In the initial bedding-down period for any new process, solicitors can spend an unduly large amount of time in agreeing the practicalities. Factors that may need to be taken into consideration include the ability of individuals to print, scan, post or courier and receive documents.

To address such issues, and provide a clear set of procedures for dealing with delivery of documents and submission for registration, the PSG has formulated a suite of protocols for solicitors to agree and use. These are now available on the PSG website.

As with all of our documents, we welcome feedback on these protocols, which are likely to evolve over time, and will adapt to changes in the digital system.

There are advantages to agreeing and following a protocol:

  • parties know what is expected of them: no last minute arguments about how completion is to proceed, or what one party is, or is not prepared to accept;
  • fewer undertakings: signing up to one of the protocols means each solicitor agrees to comply with set actions and timescales;
  • each protocol sets out clear assumptions on which following the protocol is based, including ensuring that documents are validly signed and that solicitors hold and preserve the originals of the documents, in case they are requisitioned by the Keeper.

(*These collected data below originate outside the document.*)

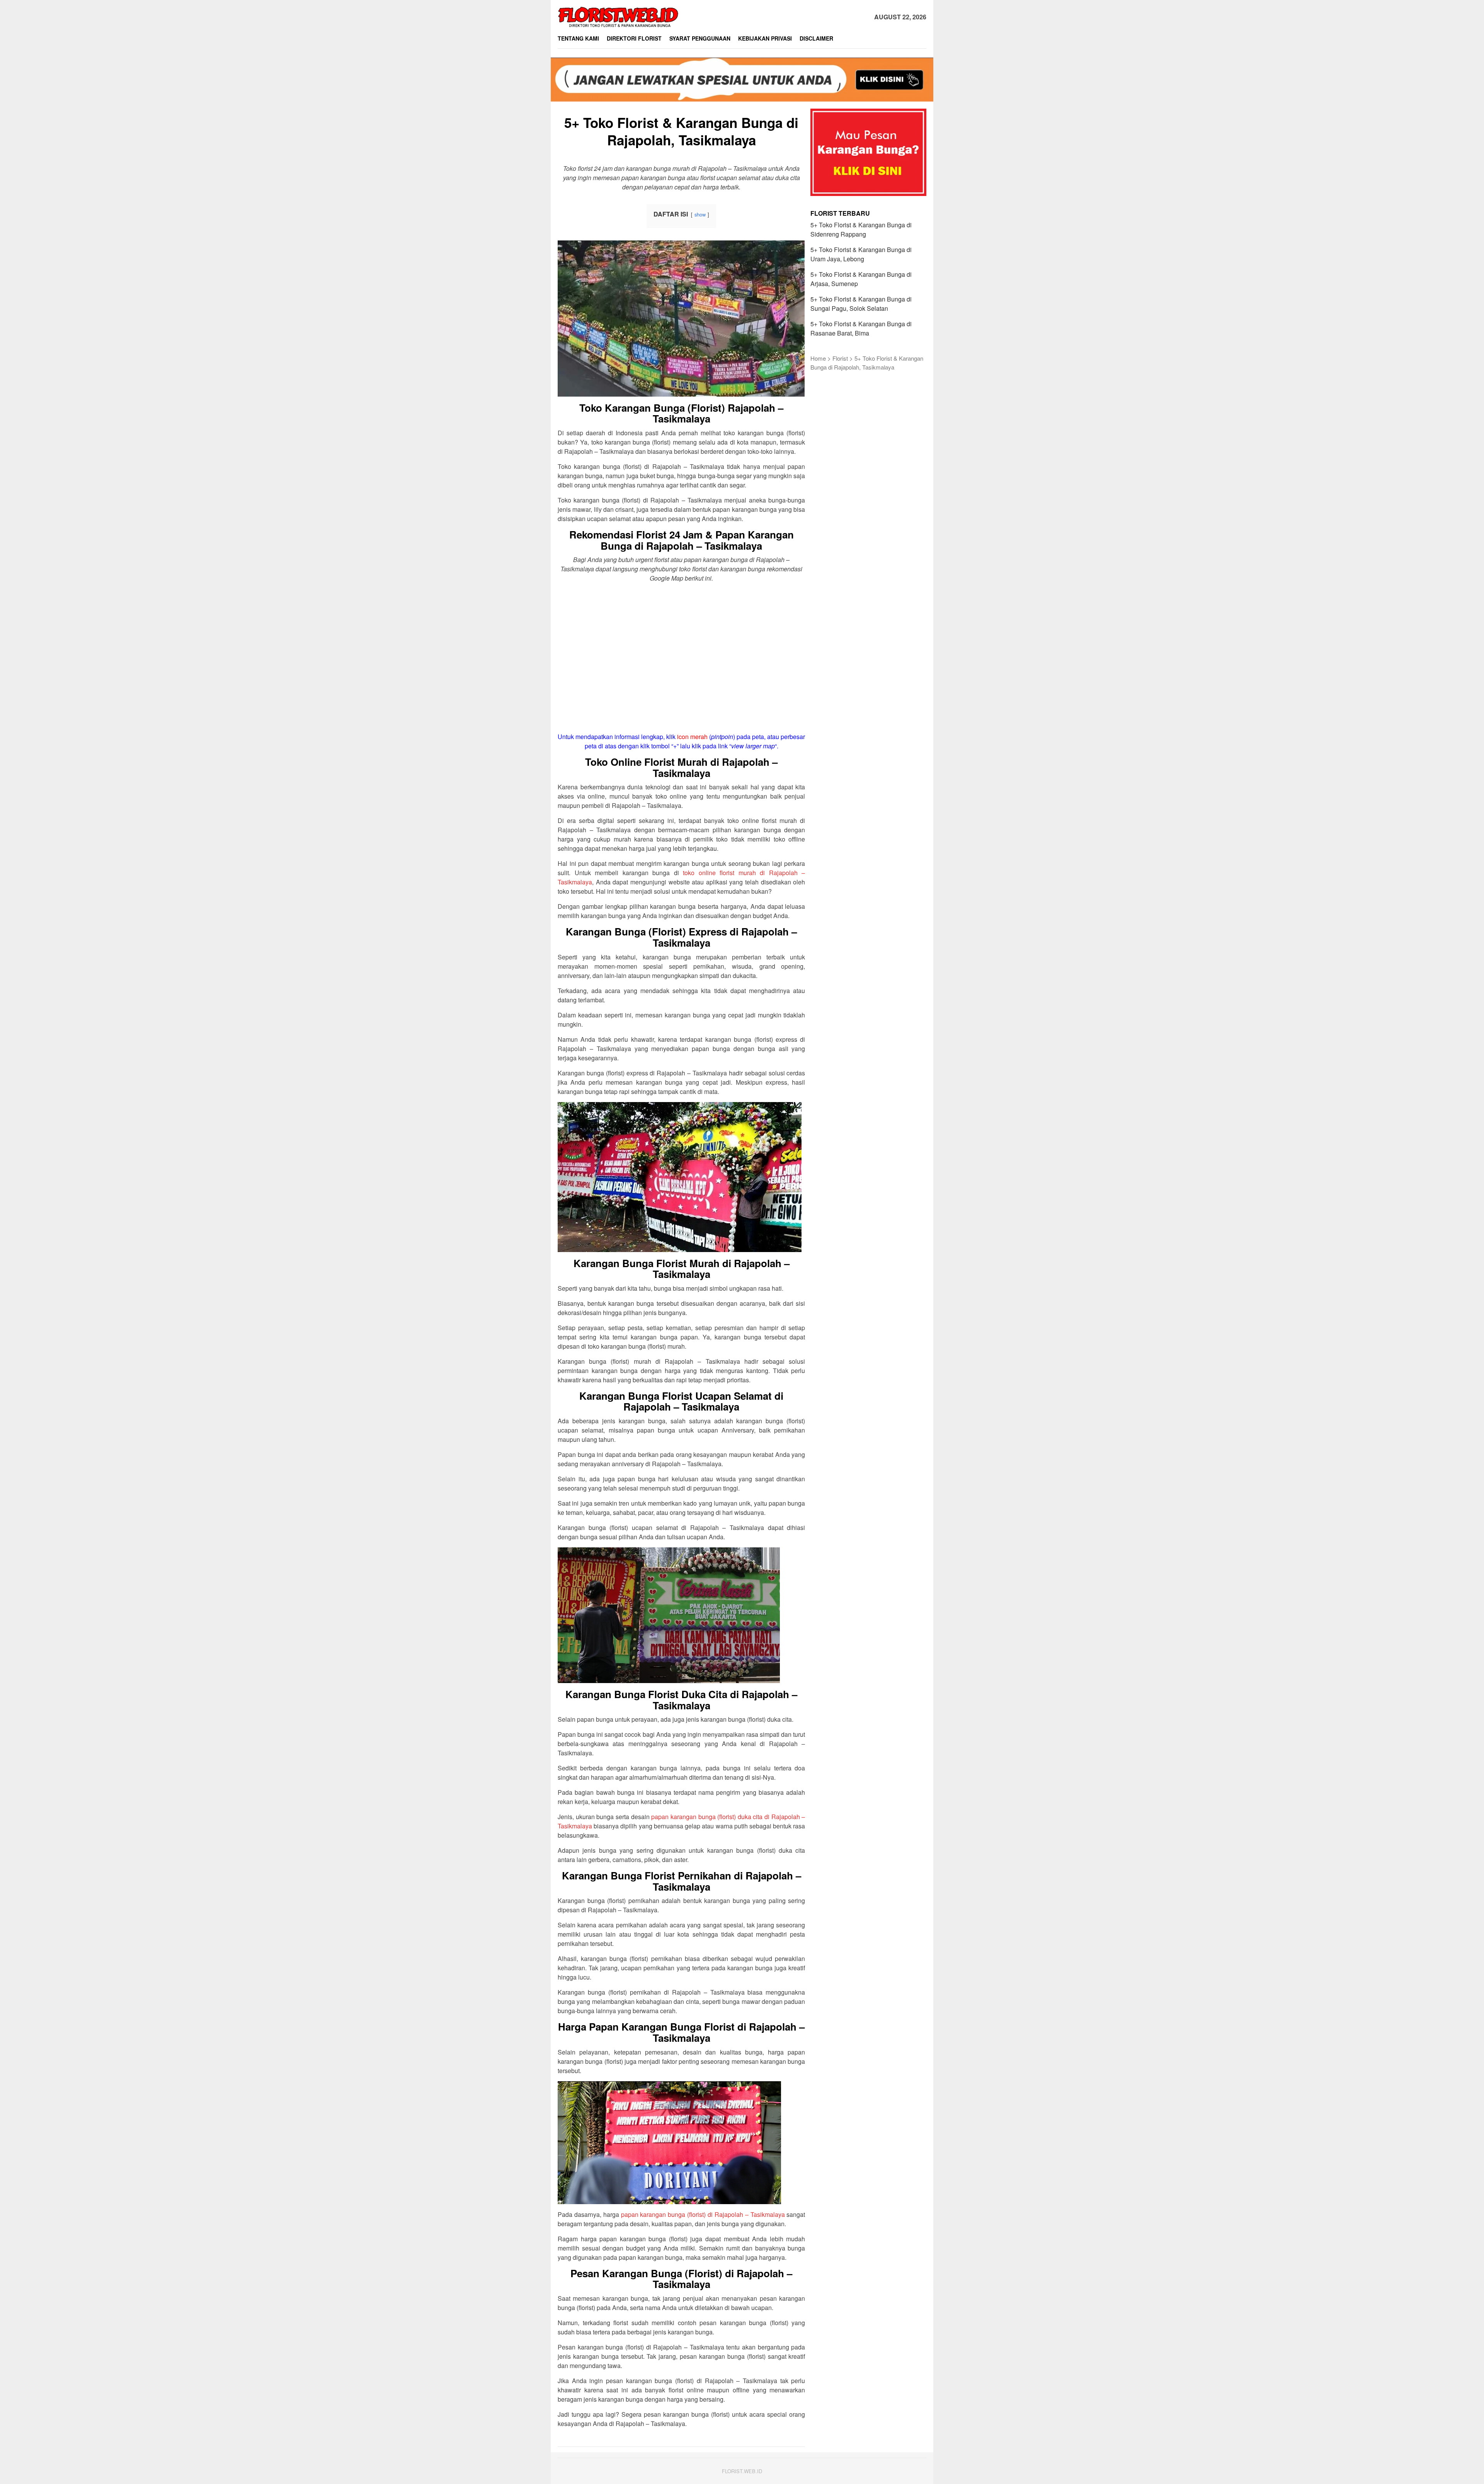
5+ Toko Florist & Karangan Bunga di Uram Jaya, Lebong (861, 254)
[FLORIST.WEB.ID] (618, 16)
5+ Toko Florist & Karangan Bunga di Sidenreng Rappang (861, 229)
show (700, 214)
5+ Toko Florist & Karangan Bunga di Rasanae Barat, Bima (861, 328)
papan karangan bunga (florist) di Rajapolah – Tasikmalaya (703, 2214)
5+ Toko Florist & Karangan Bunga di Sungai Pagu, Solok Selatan (861, 304)
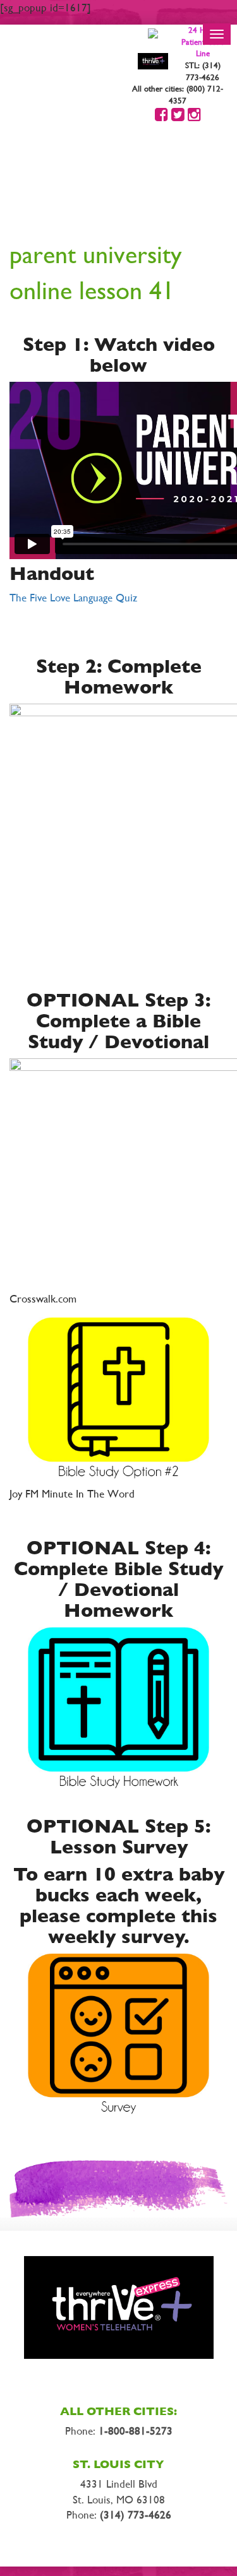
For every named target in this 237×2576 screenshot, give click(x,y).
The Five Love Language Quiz (73, 597)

Possession of the wet-signature hard copy document

Solicitors should bear in mind the requirement for the applicant's solicitor to certify to Registers that the deed is valid.

For many this will mean actually examining the wet-signed hard copy document. Others will be prepared to accept confirmation from the solicitor holding the document that it has been validly signed. Either way, a qualified solicitor needs to check that the wet-signed hard copy document has been validly signed and witnessed.

The protocols cater for both delivery situations, acknowledging that delivery can be achieved by electronic means (as a consequence of s 4 of the Legal Writings (Counterparts and Delivery) (Scotland) Act 2015).

Confirmation of signing of wet-signed hard copy documents

For electronic delivery of a pdf of the document, when sending the pdf a partner in the sending solicitor's firm should confirm to the receiving solicitor that it has been checked, is in the possession or control of the sending firm, and that it bears to have been validly signed.

A signed letter on the firm's headed notepaper would be best practice; however, giving this confirmation by email from a partner in the firm is as binding on the sending firm.

Using the protocols

No solicitor should feel pressurised into adopting one particular protocol over another. If all solicitors involved in the transaction cannot agree on the same protocol, they can either agree a hybrid protocol, or make their own specific arrangements. It is strongly recommended that the solicitors agree procedures for how completion and submission for registration are to be handled at an early point in the transaction.

The suite currently consists of six protocols for commercial transactions, with two simpler residential specific styles to follow.